True story, I actually WAS there, as this happened to me. YMMV, do with that what you will. And yeah, this happened back around '93-'94 era.
 
well here is my reaction to this video, on another forum:

basically the Youtuber in question is an idiot, and is either farming for engagement, a weenie, or both, and Definitely ignorant of his gear.


First off, the gun did NOT "Blow up", the pressure bearing parts of the gun remained intact when he had a case failure that lead to the side of the stock splitting off and the mag exiting, oh and his extractor also departed the bolt. and all three of these "failures" are to be expected when high-pressure gas vents into spaces not normally subjected to them. nor did any of them apparently leave at a speed to cause real concern.

My read of this is the rifle performed as it should have and by venting the gas into the mag-well saved him from grievous injury at the hands of a faulty round. And in no way was the extractor on the rifle at fault for, or a contributing factor in, the failure. the extractor (that metal piece he found blown loose and couldn't identify btw) on the 77/22-17 rifles is a spring-loaded claw NOT the Mauser-style one of the standard centerfire 77s, so that it WILL safely snap over the rim of a single-loaded round.
That Ruger action protected the shooter by directing the gas flow down, through the magazine channel

This is my Ruger bolt, and the ports on the bottom of the bolt direct gas down.

ljcqhEI.jpeg


the left side of the bolt sleeve blocks gas coming down the left receiver rail cutout.
btw, the above is a centerfire M77 bolt, on the 77/22 and 77/17 the bolt is a rear-locking design and locking lugs block the left raceway even more so.
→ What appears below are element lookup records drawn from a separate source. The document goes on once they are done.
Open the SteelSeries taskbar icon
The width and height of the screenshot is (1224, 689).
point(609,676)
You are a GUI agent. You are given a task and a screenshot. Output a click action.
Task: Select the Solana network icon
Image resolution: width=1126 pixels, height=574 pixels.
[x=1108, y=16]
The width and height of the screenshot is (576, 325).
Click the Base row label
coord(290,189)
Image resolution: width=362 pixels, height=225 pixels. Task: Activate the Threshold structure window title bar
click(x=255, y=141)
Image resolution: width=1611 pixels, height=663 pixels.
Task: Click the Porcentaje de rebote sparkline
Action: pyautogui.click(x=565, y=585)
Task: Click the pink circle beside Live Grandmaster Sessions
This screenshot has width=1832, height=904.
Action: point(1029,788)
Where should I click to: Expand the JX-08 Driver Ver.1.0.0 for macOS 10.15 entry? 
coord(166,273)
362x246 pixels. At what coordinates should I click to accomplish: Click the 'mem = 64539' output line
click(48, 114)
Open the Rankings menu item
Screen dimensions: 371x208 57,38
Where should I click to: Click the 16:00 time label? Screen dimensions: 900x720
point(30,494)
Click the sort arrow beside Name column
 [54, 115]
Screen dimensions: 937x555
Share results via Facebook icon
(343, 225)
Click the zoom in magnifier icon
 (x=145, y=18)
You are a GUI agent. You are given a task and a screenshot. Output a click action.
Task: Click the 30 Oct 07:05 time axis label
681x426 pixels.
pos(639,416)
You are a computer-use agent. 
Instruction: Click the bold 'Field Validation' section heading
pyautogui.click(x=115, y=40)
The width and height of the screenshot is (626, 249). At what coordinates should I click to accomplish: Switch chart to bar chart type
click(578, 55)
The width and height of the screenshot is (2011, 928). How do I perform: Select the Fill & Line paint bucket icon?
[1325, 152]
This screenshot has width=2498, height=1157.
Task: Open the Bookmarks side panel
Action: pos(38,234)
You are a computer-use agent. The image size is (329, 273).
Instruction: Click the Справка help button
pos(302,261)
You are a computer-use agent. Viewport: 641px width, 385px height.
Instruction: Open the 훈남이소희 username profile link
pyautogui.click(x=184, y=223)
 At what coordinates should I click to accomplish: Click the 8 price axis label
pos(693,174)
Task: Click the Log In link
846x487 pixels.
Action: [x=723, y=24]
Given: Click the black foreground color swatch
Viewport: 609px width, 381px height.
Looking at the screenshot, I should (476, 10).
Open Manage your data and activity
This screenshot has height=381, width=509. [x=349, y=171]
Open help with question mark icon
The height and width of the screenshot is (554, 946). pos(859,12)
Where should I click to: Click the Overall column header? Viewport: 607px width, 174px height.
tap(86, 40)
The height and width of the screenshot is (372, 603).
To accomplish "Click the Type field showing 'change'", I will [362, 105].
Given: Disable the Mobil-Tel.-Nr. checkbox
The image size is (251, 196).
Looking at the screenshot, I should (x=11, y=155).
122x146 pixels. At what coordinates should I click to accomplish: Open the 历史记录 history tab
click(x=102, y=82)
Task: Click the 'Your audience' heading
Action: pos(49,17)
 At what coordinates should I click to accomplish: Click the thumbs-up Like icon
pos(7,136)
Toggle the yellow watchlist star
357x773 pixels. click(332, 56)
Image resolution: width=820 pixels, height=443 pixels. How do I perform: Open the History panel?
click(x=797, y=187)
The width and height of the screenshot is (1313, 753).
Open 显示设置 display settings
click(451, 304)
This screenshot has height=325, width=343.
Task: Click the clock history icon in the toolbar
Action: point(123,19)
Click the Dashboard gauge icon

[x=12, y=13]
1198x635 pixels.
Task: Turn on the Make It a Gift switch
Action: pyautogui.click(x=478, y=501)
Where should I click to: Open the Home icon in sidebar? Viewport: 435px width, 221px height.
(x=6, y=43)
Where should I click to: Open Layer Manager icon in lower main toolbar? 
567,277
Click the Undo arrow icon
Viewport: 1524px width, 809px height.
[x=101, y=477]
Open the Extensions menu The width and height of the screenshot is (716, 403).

he said his magazine was faulty, not really, there's a reason why instructions for how to properly tension Ruger Rotary mags are available on net and i believe included in all the owner's manuals for rifles that use them, anytime you strip one to clean it, you HAVE to re-tension it, and there's no guarantee that a given mag was properly tensioned from the factory (every 10/22 devotee i've met strips and re-tensions every factory new mag they get). so instead of doing what is a basic maintenance action for his gun, he again says that the issue may have contributed to the failure...

and i'll admit i'm being a bit of a pedant here, and maybe making a poor assumption based on outdated info, but. He lost me somewhat early when he started talking like the Hornady and Winchester ammo weren't likely a case of "same ammo different box". it's been kind of an obvious to anyone with a brain stem open secret that most of the 17 rimfire ammo was coming from either a singular or maybe two production plant(s) with only the tip of the V-max bullets being different, if that, between Hornady, Winchester, Remington, or Federal.

Sometimes I think I'm too much of an "Autistic gun crank".